When the ROAR of the engine in our 72 Dodge Charger no longer gives us goosebumps, we sell it and build our new vehicle. How long till that one doesn’t satisfy?
“Now after I’ve spent large amounts of time and money to build a large deck behind the house, we’re never motivated to use it. AH, but if that deck had a hot tub, we’d use it! ……. (I think).”
The way to fight this human addictive tendency is to cultivate gratitude. With gratitude every bicycle ride feels like freedom. With gratitude the 100th start of the engine will feel just like the first. With gratitude, we will sprawl out on the deck and look into the sky with a shit eating grin and say “this is my castle”. With gratitude comes the realization that Chess is not about the pieces, it’s about the game.
Hobbies/Passions are as costly as we want them to be.

Spring Cleaning!

It’s that time folks. Time to do your yearly downsizing of stuff.

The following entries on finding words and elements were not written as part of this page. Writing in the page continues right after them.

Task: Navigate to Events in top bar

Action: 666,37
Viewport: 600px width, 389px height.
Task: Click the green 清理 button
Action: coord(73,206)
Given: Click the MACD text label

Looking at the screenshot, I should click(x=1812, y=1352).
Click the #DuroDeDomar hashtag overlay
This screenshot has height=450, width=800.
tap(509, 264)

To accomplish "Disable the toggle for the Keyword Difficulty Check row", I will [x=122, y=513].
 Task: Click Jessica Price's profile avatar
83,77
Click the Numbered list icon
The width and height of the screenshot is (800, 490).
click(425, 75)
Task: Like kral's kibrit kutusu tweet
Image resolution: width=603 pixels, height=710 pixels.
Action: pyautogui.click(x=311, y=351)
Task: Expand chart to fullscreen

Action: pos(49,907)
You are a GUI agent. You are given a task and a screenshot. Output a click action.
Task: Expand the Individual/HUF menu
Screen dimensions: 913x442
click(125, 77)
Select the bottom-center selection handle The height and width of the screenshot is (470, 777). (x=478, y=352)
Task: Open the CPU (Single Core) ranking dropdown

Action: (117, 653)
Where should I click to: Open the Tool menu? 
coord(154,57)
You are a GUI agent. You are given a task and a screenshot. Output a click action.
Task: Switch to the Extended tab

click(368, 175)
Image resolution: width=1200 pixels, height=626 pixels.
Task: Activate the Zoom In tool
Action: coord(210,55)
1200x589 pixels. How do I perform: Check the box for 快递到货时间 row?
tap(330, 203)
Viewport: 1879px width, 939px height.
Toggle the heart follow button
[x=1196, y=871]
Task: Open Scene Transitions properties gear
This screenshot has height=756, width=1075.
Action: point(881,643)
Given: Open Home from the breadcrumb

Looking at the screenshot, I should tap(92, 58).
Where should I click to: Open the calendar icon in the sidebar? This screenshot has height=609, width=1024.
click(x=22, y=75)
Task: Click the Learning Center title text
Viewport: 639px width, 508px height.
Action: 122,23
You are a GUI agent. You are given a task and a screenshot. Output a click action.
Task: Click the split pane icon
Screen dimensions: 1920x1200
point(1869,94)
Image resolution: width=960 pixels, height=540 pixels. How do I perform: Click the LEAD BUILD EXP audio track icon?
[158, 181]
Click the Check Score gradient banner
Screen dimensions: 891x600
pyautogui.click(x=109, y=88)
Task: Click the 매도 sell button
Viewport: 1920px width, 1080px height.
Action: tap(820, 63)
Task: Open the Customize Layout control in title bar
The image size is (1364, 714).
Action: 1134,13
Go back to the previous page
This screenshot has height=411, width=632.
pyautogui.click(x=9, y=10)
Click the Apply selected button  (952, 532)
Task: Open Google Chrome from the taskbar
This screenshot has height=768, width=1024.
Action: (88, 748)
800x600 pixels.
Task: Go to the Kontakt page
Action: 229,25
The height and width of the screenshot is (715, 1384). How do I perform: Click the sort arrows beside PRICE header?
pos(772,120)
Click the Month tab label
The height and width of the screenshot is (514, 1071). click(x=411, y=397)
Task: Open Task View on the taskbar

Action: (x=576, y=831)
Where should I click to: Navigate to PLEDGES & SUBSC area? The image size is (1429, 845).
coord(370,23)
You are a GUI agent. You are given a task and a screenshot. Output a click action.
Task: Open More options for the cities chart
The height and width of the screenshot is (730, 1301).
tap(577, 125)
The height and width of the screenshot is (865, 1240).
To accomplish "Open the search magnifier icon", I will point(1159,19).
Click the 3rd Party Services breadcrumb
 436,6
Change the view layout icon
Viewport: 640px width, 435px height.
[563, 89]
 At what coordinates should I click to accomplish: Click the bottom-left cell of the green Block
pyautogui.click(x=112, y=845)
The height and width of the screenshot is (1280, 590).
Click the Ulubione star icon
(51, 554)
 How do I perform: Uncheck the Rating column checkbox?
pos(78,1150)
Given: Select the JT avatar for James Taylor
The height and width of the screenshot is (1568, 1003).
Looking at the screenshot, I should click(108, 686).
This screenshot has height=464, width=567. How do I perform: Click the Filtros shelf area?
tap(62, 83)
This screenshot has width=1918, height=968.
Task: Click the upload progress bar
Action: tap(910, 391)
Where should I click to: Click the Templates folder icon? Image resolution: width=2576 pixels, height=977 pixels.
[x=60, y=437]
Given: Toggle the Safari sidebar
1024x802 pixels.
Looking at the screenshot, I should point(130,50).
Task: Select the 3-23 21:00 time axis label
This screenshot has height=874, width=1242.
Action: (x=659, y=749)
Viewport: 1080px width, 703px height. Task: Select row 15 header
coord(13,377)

This doesn’t have to be a daunting task. Handling it in baby steps will make it far less stressful. Just a little bit here and there, maybe only 15-30min a day.

Every day, pick a section of our home to focus on: The linin closet, a couple of the kitchen cabinets (or maybe just A kitchen cabinet), The storage closet, a section of the basement, a section of the attic, the wardrobe.

Focus on the storage areas as it is most likely there that we will find the things you no longer use. Pick a small storage area section a day. Instead of tackling the entire linen closet,  just focus on the first shelf today. Start from the back of these areas, as the things we use the least will be found there. A persons storage habits reveal what items they’re using, and which they are not. The things in the back of these storage spaces are likely the things we can get rid of. Keep this in mind when determining what we will downsize.

Create a section in our home to gather all this excess so we can properly dispose of it all at once. Keep it all in Glad trash bags for convenience. Section them all out according to how you will dispose of each pile: Dump, Good Will, Consignment, eBay, Iron Mountain (sensitive document disposal company), etc.

Once we are finished with all the downsizing, it’s time to move out those piles we’ve created. As far as I am aware, the only time demanding part of this is selling things we wish to sell. It may be less a burden to just trash these things or just give them away (depends on our circumstance).